Semi-Independent Transcriptomic, Morphological, Connectivity Dimensions of the Mouse Brain Revealed by CoT-Mining 258 Million Multimodal Associations

We address a fundamental question in brain cell typing: to what extent do transcriptomic, morphological, and connectivity features of neurons correspond to one another, and are they redundant or largely independent? To this end, we constructed NeuroXiv2, a large unified multimodal mouse-brain neuron database, integrating neuronal morphology, connectivity, and transcriptomic profiles across 1,385 hierarchical brain regions, 182,483 reconstructed neurons, and 5.24 million cells with expression data for 1,122 genes. We next built the NeuroXiv2 knowledge graph, encoding 258.4 million cross-modal associations among nodes spanning brain regions, neurons, microenvironmental subregions, and transcriptomic cell types. We then developed AI-Powered Open Mining with Chain-of-Thought (AIPOM-CoT) reasoning, an agent that integrates multimodal information and outperforms single-modality analyses in cell-type separation. Using this approach, we achieved a brain-wide, single-neuron resolution quantification demonstrating that neuronal morphology, brain connectivity, and transcriptomic profiles are neither completely redundant or fully independent. Indeed they form three semi-independent dimensions. Further, we showed that combining any two substantially improves predictive power, however none is fully deterministic.

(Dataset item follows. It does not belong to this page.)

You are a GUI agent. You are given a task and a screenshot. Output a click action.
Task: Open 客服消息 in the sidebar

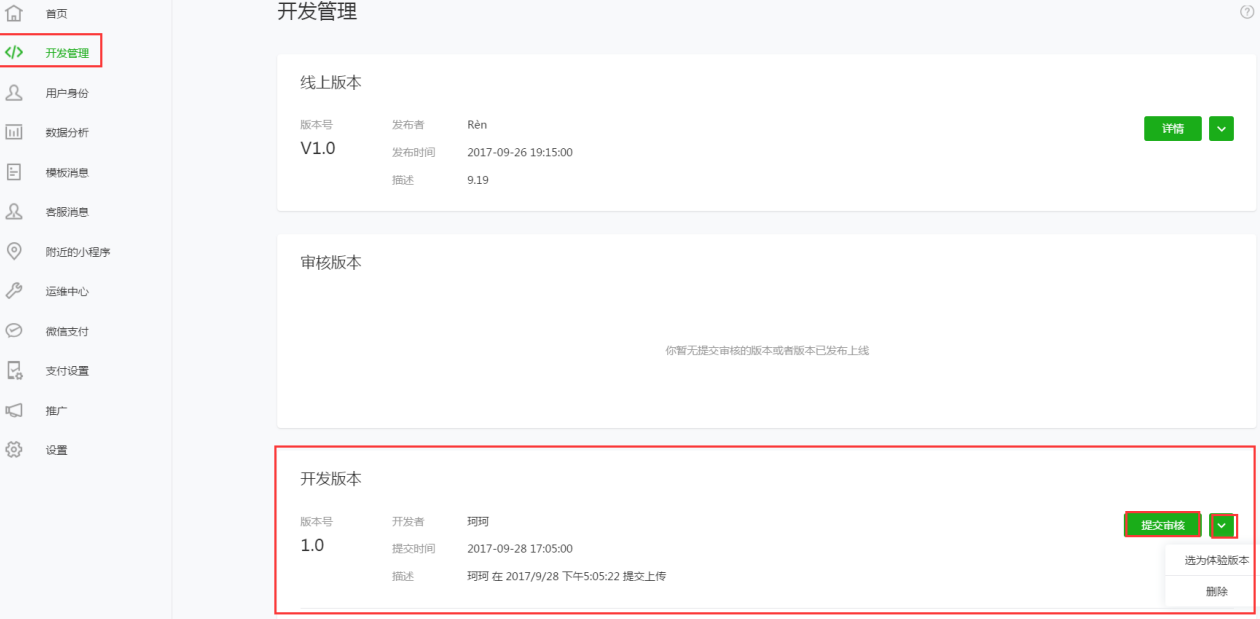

We also applied AIPOM-CoT to identify homogeneous Car3-positive neuronal subclasses jointly defined by anatomy, connectivity, and molecular signatures. Overall, the conceptual advances and methodological innovations presented here demonstrate the value of the NeuroXiv2 database, the power of AI-driven analysis, and the broader need for scalable, integrative cross-modal discovery in neuroscience.